▶ **MATERIAL FOR THIS TASK**
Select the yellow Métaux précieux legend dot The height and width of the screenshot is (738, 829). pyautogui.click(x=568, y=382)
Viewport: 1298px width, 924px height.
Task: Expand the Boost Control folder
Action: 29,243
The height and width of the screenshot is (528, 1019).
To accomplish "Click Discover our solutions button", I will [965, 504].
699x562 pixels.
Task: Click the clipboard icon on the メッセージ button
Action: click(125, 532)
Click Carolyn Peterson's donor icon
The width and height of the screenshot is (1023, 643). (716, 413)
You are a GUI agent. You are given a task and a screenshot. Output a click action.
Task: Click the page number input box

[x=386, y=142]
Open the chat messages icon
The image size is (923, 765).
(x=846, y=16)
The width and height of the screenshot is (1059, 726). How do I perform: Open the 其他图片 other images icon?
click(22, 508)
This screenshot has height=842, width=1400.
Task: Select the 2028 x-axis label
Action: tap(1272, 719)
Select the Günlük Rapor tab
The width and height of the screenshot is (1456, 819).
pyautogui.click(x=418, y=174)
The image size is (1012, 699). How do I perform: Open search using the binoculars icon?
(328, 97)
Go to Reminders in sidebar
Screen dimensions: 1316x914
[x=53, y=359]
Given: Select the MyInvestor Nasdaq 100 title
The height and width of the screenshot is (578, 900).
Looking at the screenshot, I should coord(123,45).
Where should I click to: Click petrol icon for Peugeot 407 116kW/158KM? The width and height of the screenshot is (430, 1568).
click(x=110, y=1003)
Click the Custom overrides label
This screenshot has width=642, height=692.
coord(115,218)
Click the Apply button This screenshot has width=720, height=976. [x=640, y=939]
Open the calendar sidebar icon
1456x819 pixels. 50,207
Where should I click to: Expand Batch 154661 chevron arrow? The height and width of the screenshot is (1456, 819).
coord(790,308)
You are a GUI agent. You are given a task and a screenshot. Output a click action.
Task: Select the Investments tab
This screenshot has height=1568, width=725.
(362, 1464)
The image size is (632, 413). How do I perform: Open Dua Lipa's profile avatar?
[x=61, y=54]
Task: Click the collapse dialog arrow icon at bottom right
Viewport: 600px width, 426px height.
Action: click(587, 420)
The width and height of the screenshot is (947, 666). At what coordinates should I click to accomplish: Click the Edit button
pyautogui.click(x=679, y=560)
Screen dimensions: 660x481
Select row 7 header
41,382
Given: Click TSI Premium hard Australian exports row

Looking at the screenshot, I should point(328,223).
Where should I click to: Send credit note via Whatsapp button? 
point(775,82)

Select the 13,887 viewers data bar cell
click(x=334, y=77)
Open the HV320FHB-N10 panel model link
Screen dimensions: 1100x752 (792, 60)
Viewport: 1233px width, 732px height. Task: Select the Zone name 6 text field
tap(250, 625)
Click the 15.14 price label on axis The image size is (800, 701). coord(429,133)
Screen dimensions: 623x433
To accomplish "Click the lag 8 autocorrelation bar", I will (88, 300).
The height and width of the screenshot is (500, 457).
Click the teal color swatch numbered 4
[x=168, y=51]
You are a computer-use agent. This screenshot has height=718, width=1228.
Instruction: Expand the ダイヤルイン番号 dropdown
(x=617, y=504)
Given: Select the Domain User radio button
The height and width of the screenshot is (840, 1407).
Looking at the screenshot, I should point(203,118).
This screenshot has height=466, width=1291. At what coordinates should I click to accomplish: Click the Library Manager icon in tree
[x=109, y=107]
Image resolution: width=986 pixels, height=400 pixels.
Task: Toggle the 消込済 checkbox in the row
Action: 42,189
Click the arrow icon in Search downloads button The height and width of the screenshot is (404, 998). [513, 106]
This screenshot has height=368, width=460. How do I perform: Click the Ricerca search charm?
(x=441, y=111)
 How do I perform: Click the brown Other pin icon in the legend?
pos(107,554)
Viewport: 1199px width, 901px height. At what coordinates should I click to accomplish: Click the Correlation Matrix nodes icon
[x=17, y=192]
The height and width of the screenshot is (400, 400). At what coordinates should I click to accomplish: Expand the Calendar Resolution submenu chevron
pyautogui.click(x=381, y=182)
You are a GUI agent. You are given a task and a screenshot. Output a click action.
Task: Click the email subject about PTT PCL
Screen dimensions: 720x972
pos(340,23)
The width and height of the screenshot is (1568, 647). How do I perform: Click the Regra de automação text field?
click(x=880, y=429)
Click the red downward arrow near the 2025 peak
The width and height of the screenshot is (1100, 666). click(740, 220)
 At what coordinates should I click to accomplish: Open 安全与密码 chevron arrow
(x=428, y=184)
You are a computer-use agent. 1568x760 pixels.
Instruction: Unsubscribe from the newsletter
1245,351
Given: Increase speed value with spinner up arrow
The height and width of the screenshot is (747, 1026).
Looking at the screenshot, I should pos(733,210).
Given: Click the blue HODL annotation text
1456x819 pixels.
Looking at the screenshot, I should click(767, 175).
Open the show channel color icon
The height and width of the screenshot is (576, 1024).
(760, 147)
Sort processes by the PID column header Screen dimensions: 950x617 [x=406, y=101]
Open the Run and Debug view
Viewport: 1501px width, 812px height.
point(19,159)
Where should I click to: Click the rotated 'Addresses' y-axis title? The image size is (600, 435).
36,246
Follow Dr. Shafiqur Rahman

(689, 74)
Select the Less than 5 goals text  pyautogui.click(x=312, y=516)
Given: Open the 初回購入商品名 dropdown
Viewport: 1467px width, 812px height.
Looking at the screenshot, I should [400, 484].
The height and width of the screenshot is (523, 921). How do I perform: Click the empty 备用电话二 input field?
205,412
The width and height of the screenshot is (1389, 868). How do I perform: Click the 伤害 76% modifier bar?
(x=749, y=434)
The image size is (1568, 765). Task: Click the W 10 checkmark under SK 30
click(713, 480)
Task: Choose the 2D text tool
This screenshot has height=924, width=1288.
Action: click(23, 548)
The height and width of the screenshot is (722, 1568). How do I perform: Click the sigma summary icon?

▶ **YOUR INSTRUCTIONS**
Examine the records and report how many lines contain the string "computer". Only the number should be given.

▶ **SOLVED PROBLEM**
2